Prometheus

Prometheus serves as the short-term metrics hub in our stack. It does not scrape targets directly — Alloy handles all scraping and sends metrics to Prometheus via remote write.

Role in the Stack

Function	Details
Short-term storage	Holds recent metrics (hours) for fast queries
PromQL engine	Serves as a query engine for Grafana dashboards and Drilldown
Remote write receiver	Accepts metrics from Alloy and Tempo metrics generator
Remote write sender	Forwards all metrics to Mimir for long-term retention
Exemplar storage	Links metric data points to trace IDs for cross-signal navigation

Versions

Prometheus, Alertmanager, Grafana, kube-state-metrics, and node-exporter are all installed together via the kube-prometheus-stack Helm chart.


Chart	`prometheus-community/kube-prometheus-stack` 85.0.1
Prometheus	v3.11.3 (distroless image variant)
Alertmanager	v0.32.1
prometheus-operator	v0.90.1
Grafana	13.0.1 (see grafana.md)
kube-state-metrics	v2.18.0
node-exporter	v1.11.1 (distroless image variant)

Configuration Highlights

Remote write receiver: Enabled — accepts metrics pushed by Alloy
Native histograms: Enabled — supports the new histogram format for more efficient percentile queries
ServiceMonitor scraping: Disabled — Alloy handles all scraping
Remote write to Mimir: http://mimir-gateway.monitoring.svc.cluster.local:80/api/v1/push

What Feeds Into Prometheus

Source	Signal	Path
Alloy	Application metrics (OTLP)	Alloy OTLP receiver → remote write to Prometheus
Alloy	Kubernetes metrics (kube-state-metrics, node-exporter, kubelet)	Alloy scraper → remote write to Prometheus
Alloy	Exporter metrics (PostgreSQL, Redis)	Alloy scraper → remote write to Prometheus
Tempo	Span metrics (RED: rate, errors, duration)	Tempo metrics generator → remote write to Prometheus

What Prometheus Feeds

Destination	Purpose
Mimir	Long-term storage via remote write
Grafana	Short-term queries, dashboards, exemplars
Alertmanager	Alert rule evaluation and routing

Integration with Other Components

Exemplars — When an application emits a metric with a trace ID (via OTel SDK), Prometheus stores it as an exemplar.

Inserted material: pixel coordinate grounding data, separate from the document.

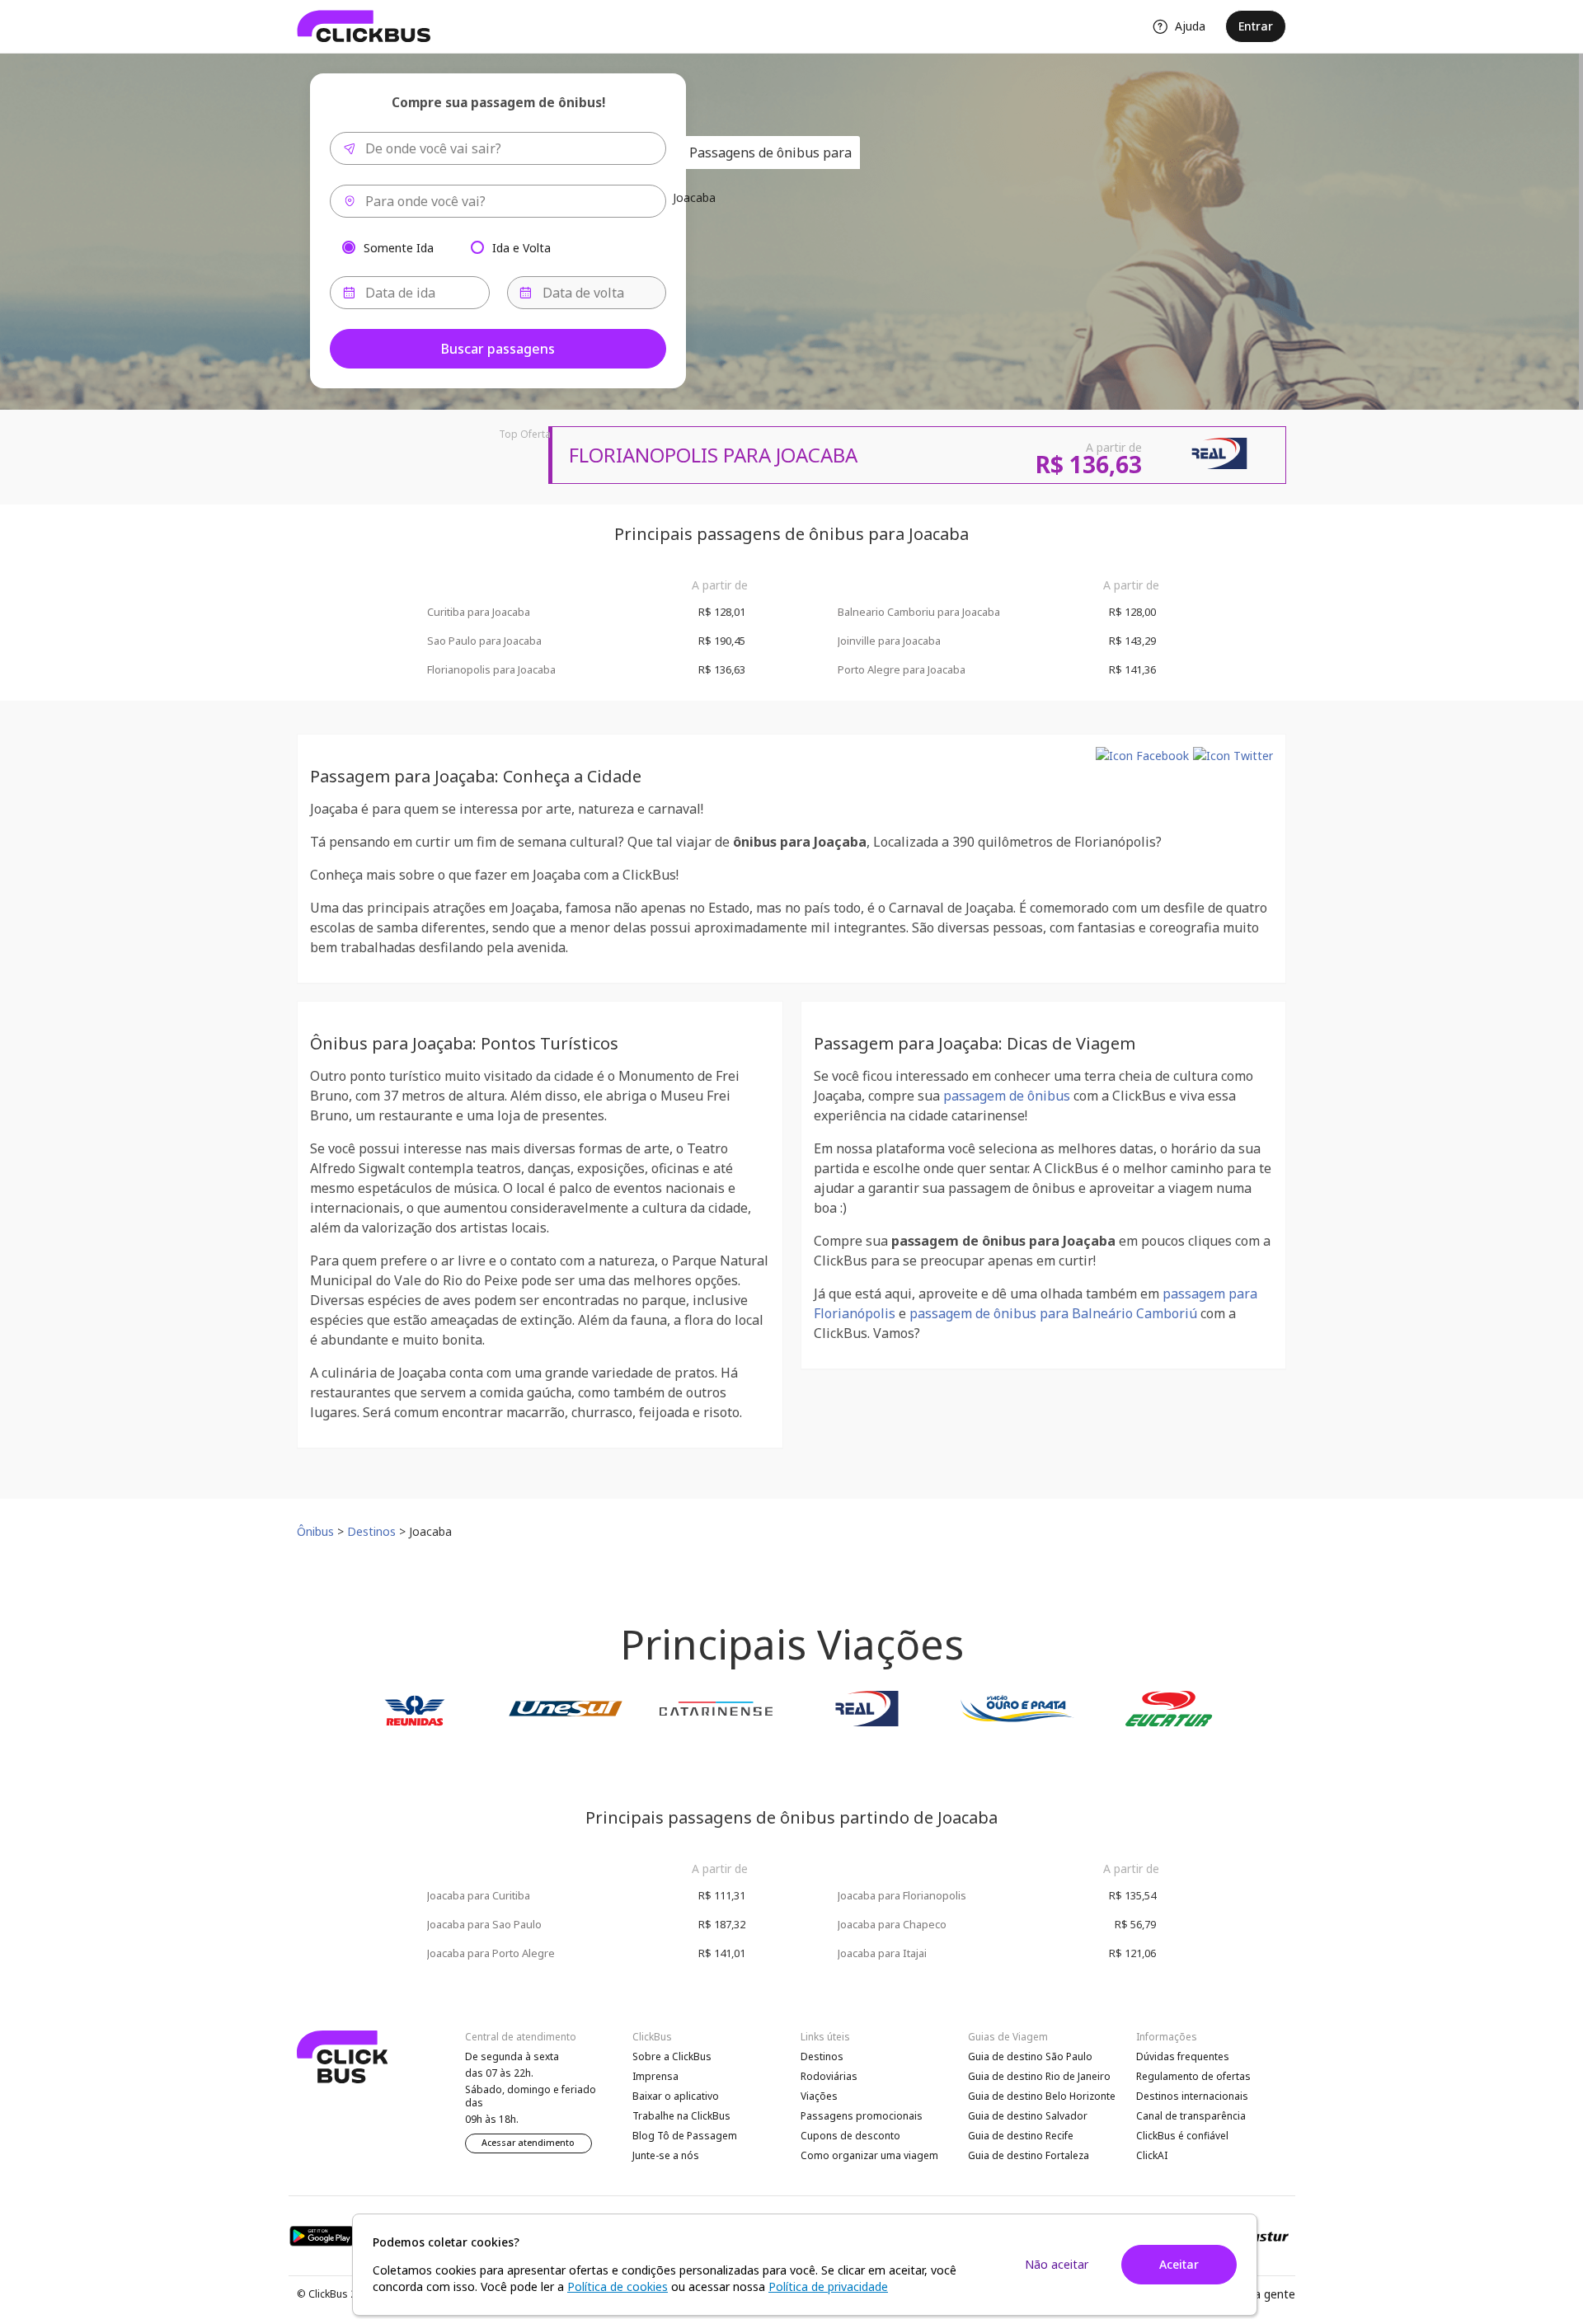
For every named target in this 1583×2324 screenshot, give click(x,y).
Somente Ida (399, 247)
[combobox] (498, 148)
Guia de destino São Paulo (1030, 2056)
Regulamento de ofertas (1193, 2076)
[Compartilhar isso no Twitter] (1233, 755)
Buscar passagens (498, 349)
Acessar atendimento (528, 2142)
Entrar (1255, 26)
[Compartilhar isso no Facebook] (1142, 755)
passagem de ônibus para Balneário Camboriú (1053, 1313)
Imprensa (655, 2076)
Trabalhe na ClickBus (681, 2116)
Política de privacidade (828, 2286)
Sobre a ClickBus (672, 2056)
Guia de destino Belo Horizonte (1042, 2096)
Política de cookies (617, 2286)
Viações (819, 2096)
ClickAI (1151, 2155)
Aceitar (1179, 2264)
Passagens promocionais (862, 2116)
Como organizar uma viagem (869, 2155)
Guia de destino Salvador (1027, 2116)
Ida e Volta (521, 247)
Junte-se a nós (665, 2155)
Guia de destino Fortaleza (1028, 2155)
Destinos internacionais (1192, 2096)
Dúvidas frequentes (1182, 2056)
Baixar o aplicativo (675, 2096)
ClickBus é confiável (1182, 2136)
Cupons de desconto (850, 2136)
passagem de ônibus (1006, 1096)
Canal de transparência (1191, 2116)
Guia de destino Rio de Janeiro (1039, 2076)
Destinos (822, 2056)
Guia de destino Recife (1020, 2136)
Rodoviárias (829, 2076)
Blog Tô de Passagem (684, 2136)
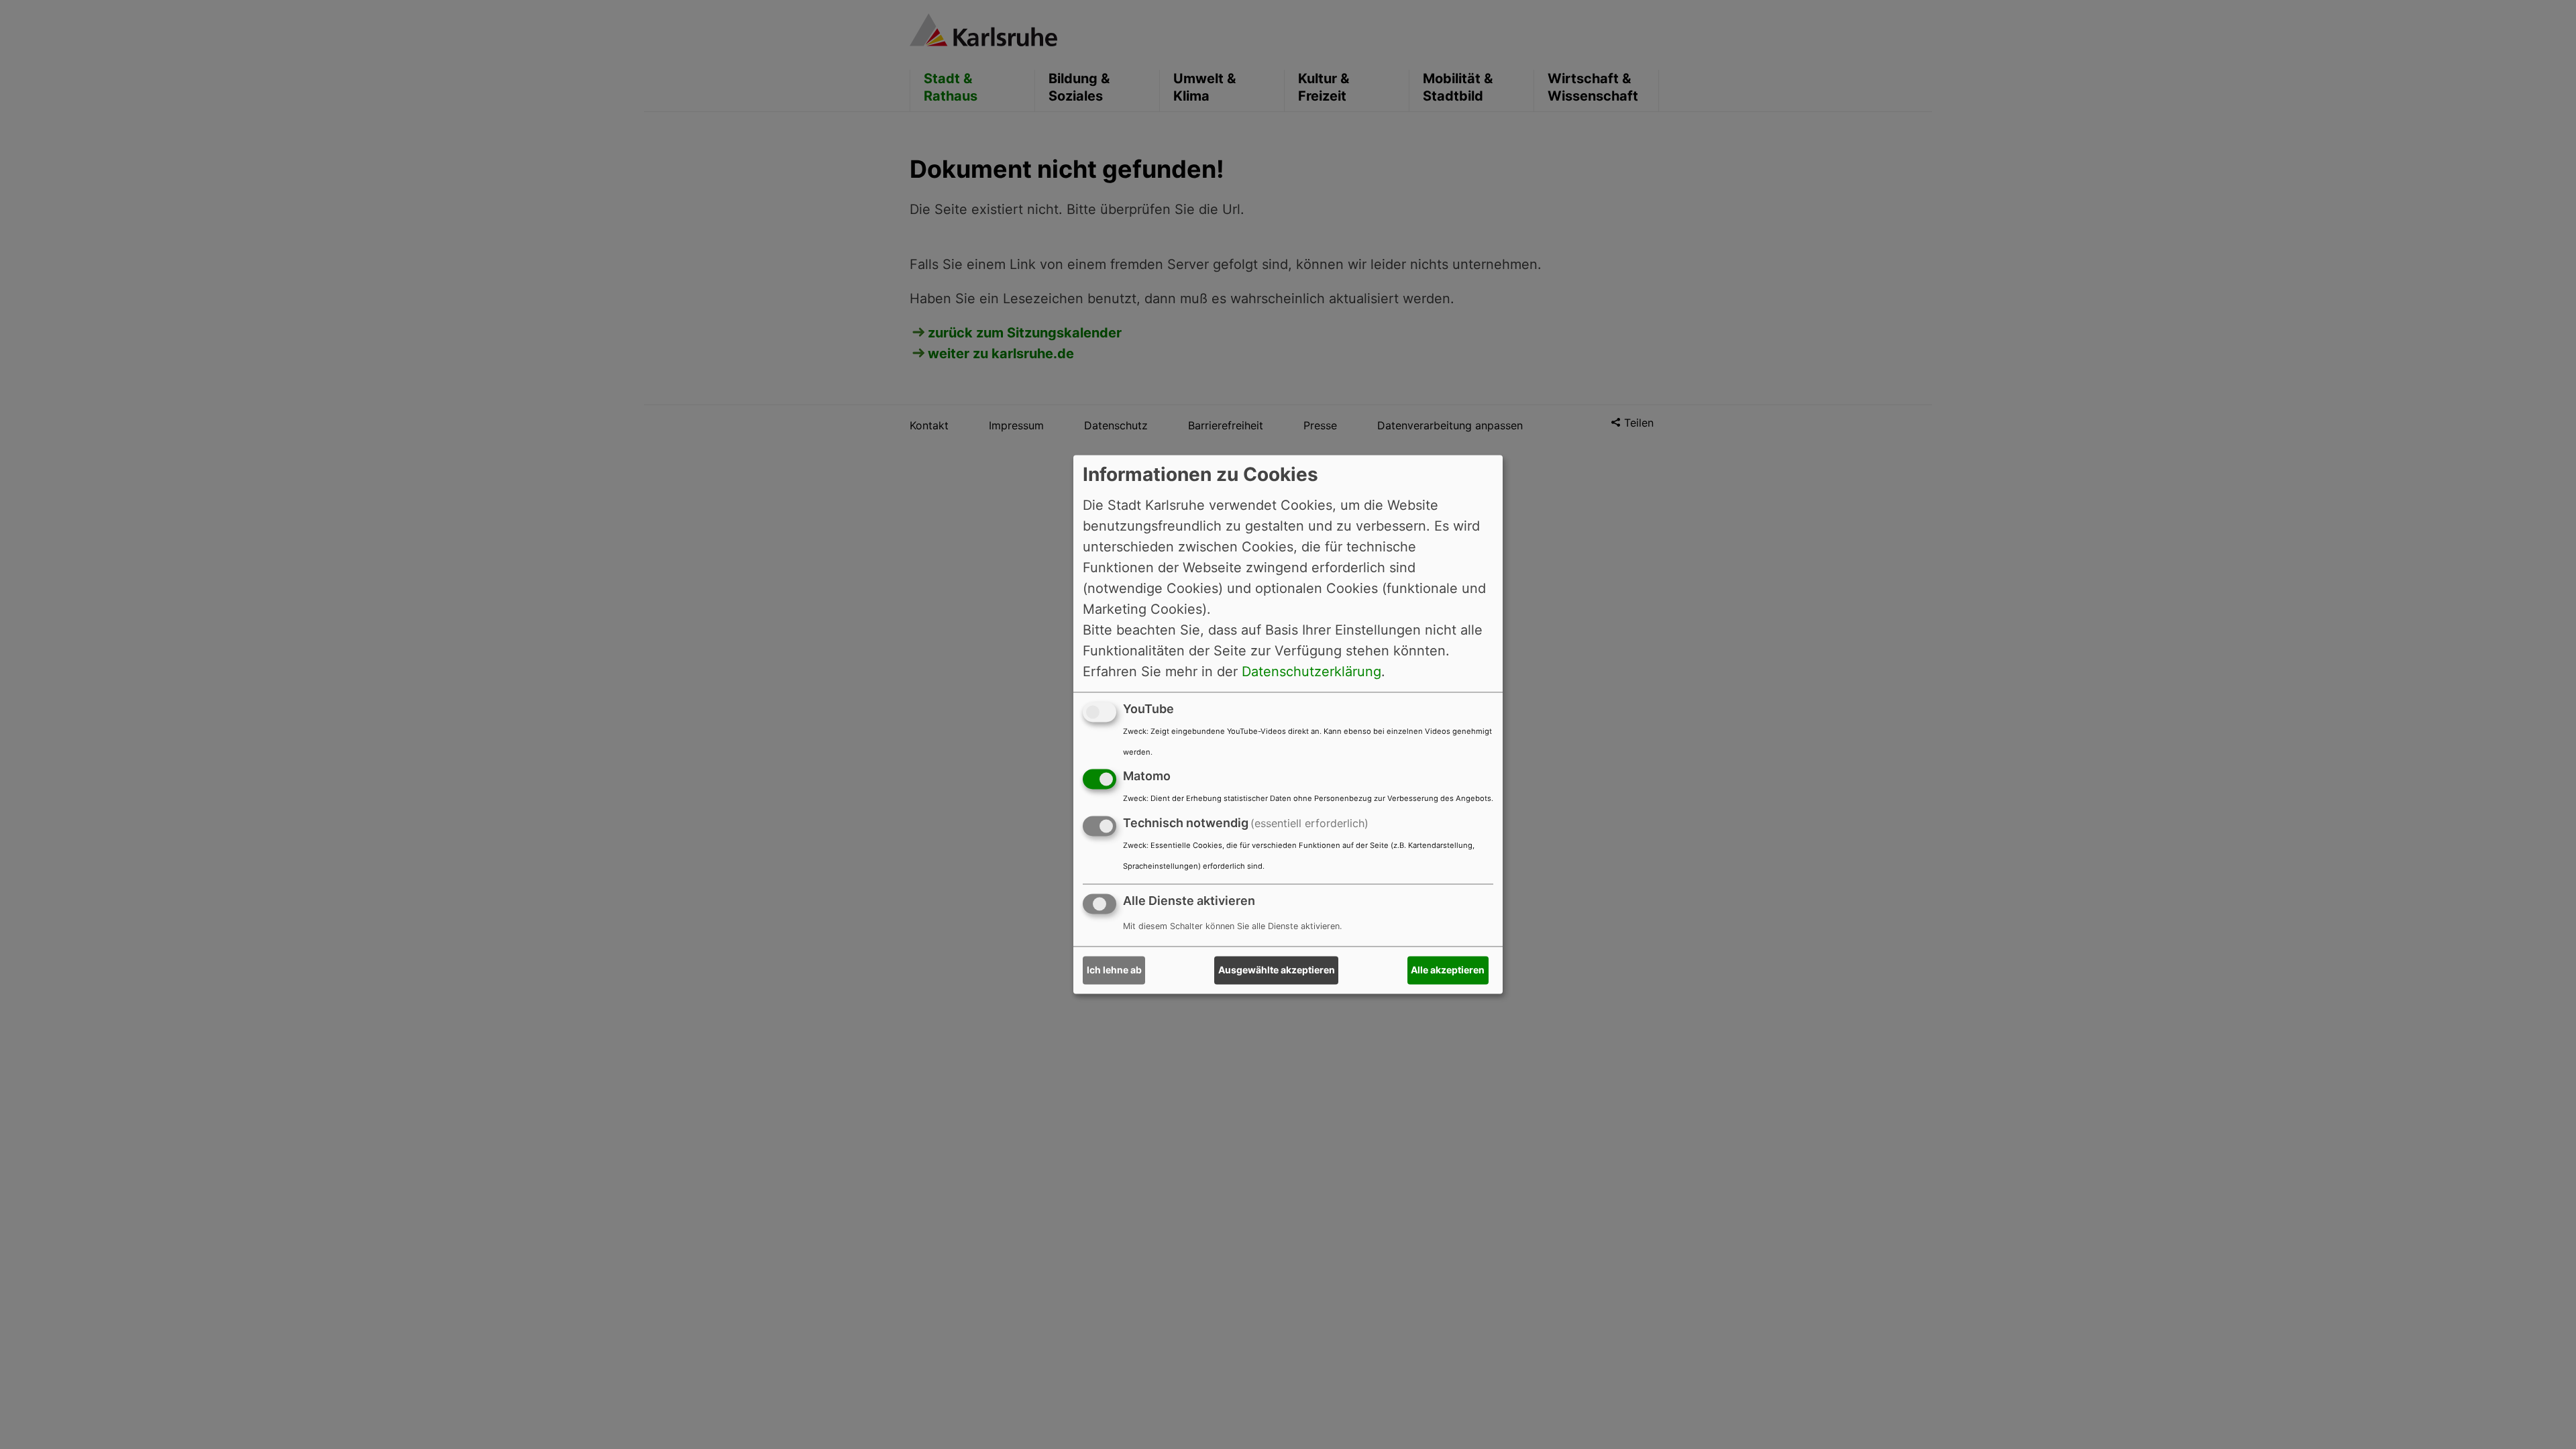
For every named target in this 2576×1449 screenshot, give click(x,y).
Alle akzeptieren (1448, 970)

In Grafana, clicking an exemplar point on a metric graph jumps directly to the corresponding trace in Tempo.

Service Map — Grafana’s Tempo datasource uses Prometheus as the source for the Service Map (node graph) visualization, querying span metrics to render service-to-service dependencies.

Alertmanager — Prometheus evaluates alert rules and sends notifications to Alertmanager, which handles deduplication, grouping, silencing, and routing to notification channels.

Grafana Datasource

Type: prometheus
URL: http://prometheus-and-grafana-kub-prometheus.monitoring.svc.cluster.local:9090
Exemplars: Enabled — links to Tempo by TraceID
Access: NodePort 30090, Ingress at prometheus.<domain>

Alternatives to Prometheus

Prometheus is the de facto standard for metrics in the cloud-native world, but several alternatives exist — each with different trade-offs.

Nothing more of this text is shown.